__Directive 1__
In the passage on only children, which hobbies does it say only children often pursue?

__Selected passage__
Only children often have a more serious and less frivolous approach to life than children in multichild families. They often pursue more intellectual and solitary hobbies such as writing, reading, sketching, and other creative arts. In one child families, parents often include their only child in their discussions. They are not treated as mere children but as thinking individuals in their own right. Furthermore, when parents have company and friends over, the only child is included as opposed to children in multichild families who are not being included and told to go away.

Only children have an absence of the gameplaying and mindgames that children with siblings constantly indulge in. They are usually more honest in their interaction with peers and friends. They are not backstabbing and superficial towards their associates. They are also kind. There is an absence of fighting and bullying in the only child relationships with friends and peers. They often have an extremely deep and unabiding respect for their peers and friendships.

Only children are also very peaceful and nonconfrontational. They have a live and let live mentality. To them, life is to be experienced and sibling behaviors such as fighting, competition, and bullying are energy draining and immature to say the least. The average only child would rather read and/or indulge in an intellectual hobby than to roughhouse. They are quite easy to interface with and a joy to be around.

Only children can be quite social savvy because their parents usually enroll them in play groups and in cultural, intellectual, and educational activities where they meet children from all cultural backgrounds. Frequently, it is the only child who has MORE friends than children in multichild families who primarily interact with each other thus adopting a more narrowminded, insular, and parochial attitude towards life. As a result of the numerous and varied friendships in the life of only children, they usually have a more sophisticated and universalistic outlook on life. Furthermore, because of their relationship with their parents and the small family atmosphere, they are comfortable in having fewer friends but more qualitative and intense monogamous relationships. Clearly, there is nothing superficial about only children.

Only children are usually self-contained individuals because they were not part of the sibling environment with its gameplaying, rigid roles, and differential parental treatment. They are often respected for who they. ere and not compared to anyone else. They were given parental encouragement to reach their utmost individualistic and human potential and their parents often have the economic means to make this happen.

Only children are the most likely of all birth orders to attend the best schools and to obtain tertiary education. Furthermore, they are the MOST educated of all birth orders. It is nothing for them to obtain postgraduate education whether at the masters and/or doctorate level of education.

Parents of only children usually have high expectations of them to achieve as much as possible. There is no such thing as second best in only child households. He/she is exhorted to succeed as his/her parents' hopes and dreams are riding on him/her. Many parents of only children actually PLAN their children's lives in terms of college and career choice. These parents believe that they know what it BEST for their child, often not considering the needs and wants of their child. Often or not, the child fulfills parental expectation of college and career choice much to their chagrin later. The child is fulfilling parental dreams, not THEIR OWN.

There are only children who are intensely self-directed and independent while there are OTHERS who can be classified as infantilized, risk aversive, and overly dependent. There are some parents who MISTAKENLY believe that just because they elect to have an only child, it is their excuse to baby the child beyond reproach. Maybe this parent come from a large family where he/she had to fight for parental attention, do without, and led an extremely hardscrabble life. Well, this parent decides to have an only child with the main purpose of babying and overindulging him/her to the point of infantilization.

__Directive 2__
Arrange the entries as a JSON list of strings, one string per line with blank lines left out, covering the lines from the start of the entries through the line holding "pyautogui.click(x=806, y=108)", inclusive.

__Supplied information__
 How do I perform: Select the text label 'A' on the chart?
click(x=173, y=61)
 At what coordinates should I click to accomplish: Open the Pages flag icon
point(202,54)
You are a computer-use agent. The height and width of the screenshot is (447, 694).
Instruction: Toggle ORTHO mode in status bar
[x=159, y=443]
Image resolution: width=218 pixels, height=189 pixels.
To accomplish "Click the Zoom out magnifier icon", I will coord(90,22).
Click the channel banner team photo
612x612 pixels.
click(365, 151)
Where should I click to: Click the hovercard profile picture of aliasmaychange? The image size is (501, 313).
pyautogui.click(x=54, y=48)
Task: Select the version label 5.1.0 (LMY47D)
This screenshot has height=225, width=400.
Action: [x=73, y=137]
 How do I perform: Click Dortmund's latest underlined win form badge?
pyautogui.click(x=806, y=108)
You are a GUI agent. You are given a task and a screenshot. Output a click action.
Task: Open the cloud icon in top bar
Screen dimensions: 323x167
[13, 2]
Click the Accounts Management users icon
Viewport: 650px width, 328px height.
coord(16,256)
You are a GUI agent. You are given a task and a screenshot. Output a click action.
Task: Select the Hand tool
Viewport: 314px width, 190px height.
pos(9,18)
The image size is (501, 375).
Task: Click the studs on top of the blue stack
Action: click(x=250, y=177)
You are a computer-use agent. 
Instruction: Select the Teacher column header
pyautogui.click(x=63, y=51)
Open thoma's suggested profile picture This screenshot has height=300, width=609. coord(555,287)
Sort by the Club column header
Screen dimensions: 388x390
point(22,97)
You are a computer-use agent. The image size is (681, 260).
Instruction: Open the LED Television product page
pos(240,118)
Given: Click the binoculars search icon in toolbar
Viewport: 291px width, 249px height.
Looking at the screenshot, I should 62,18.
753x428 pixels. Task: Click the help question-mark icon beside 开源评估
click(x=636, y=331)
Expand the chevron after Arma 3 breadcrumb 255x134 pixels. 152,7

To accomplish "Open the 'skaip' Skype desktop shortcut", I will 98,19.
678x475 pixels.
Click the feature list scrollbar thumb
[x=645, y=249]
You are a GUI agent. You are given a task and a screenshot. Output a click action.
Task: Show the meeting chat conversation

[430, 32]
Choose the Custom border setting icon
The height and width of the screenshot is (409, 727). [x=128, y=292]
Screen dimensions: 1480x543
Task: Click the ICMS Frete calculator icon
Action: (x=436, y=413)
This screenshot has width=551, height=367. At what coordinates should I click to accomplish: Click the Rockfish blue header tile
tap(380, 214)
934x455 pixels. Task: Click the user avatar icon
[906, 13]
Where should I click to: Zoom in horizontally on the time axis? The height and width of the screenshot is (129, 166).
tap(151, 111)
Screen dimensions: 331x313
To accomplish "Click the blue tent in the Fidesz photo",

__Response 1__
Writing, reading, sketching, and other creative arts.

__Response 2__
[
  " How do I perform: Select the text label 'A' on the chart?",
  "click(x=173, y=61)",
  " At what coordinates should I click to accomplish: Open the Pages flag icon",
  "point(202,54)",
  "You are a computer-use agent. The height and width of the screenshot is (447, 694).",
  "Instruction: Toggle ORTHO mode in status bar",
  "[x=159, y=443]",
  "Image resolution: width=218 pixels, height=189 pixels.",
  "To accomplish \"Click the Zoom out magnifier icon\", I will coord(90,22).",
  "Click the channel banner team photo",
  "612x612 pixels.",
  "click(365, 151)",
  "Where should I click to: Click the hovercard profile picture of aliasmaychange? The image size is (501, 313).",
  "pyautogui.click(x=54, y=48)",
  "Task: Select the version label 5.1.0 (LMY47D)",
  "This screenshot has height=225, width=400.",
  "Action: [x=73, y=137]",
  " How do I perform: Click Dortmund's latest underlined win form badge?",
  "pyautogui.click(x=806, y=108)"
]